Dataset content ::
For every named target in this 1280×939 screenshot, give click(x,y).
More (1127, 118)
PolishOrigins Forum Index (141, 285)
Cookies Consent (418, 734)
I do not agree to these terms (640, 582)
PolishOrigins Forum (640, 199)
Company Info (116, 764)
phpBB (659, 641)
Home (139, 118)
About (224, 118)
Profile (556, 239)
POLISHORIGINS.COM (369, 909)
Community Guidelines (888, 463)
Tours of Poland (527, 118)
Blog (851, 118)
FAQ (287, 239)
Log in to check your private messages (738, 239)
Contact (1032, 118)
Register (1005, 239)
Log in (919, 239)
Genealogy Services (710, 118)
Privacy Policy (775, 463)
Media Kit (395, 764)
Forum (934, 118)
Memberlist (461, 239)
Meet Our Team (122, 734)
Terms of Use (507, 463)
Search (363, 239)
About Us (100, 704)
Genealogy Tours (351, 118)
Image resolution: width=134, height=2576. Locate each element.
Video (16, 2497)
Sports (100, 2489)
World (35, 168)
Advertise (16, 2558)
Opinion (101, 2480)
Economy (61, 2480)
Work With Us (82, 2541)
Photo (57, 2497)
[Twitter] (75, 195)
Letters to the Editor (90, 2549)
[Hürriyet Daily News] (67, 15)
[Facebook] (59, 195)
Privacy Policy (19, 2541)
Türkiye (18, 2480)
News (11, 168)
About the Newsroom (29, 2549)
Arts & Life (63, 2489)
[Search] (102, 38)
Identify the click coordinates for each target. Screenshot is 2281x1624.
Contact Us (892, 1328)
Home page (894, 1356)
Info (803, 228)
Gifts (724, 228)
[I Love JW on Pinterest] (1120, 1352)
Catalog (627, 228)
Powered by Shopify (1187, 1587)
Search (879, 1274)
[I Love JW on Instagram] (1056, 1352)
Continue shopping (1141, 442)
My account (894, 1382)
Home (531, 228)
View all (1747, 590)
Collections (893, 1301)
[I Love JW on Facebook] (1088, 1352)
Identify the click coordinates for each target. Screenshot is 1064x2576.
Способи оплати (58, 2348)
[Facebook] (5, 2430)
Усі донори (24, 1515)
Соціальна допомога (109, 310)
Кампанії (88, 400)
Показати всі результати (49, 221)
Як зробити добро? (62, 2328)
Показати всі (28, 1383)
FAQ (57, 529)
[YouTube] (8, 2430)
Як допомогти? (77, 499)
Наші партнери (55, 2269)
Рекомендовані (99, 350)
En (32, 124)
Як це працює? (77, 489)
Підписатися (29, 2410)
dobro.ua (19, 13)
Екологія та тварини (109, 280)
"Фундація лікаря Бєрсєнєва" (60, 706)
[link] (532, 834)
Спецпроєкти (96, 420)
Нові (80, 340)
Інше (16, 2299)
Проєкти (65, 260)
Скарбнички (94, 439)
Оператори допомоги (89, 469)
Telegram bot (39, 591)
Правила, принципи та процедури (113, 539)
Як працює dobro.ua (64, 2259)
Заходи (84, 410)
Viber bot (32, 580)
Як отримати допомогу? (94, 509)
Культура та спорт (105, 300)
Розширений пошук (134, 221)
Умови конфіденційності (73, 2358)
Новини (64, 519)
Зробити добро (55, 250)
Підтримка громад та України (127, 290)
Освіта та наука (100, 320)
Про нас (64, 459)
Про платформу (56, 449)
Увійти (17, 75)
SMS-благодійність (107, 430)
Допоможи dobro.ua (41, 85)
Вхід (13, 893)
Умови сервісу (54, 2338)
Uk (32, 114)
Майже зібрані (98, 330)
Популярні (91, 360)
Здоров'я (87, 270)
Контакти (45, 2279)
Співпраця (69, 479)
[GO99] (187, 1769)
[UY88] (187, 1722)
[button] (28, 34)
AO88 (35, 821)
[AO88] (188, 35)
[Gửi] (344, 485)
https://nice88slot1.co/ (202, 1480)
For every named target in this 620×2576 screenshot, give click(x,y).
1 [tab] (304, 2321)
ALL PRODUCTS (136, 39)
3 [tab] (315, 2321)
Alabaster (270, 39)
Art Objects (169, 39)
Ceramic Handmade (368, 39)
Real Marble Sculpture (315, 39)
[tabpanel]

Goal of the exercise ::
Quote exactly the stretch of lines above that starts at the first one and ends at the line with "FAQ (287, 239)", and nothing beyond it.

Result for this exercise ::
For every named target in this 1280×939 screenshot, give click(x,y).
More (1127, 118)
PolishOrigins Forum Index (141, 285)
Cookies Consent (418, 734)
I do not agree to these terms (640, 582)
PolishOrigins Forum (640, 199)
Company Info (116, 764)
phpBB (659, 641)
Home (139, 118)
About (224, 118)
Profile (556, 239)
POLISHORIGINS.COM (369, 909)
Community Guidelines (888, 463)
Tours of Poland (527, 118)
Blog (851, 118)
FAQ (287, 239)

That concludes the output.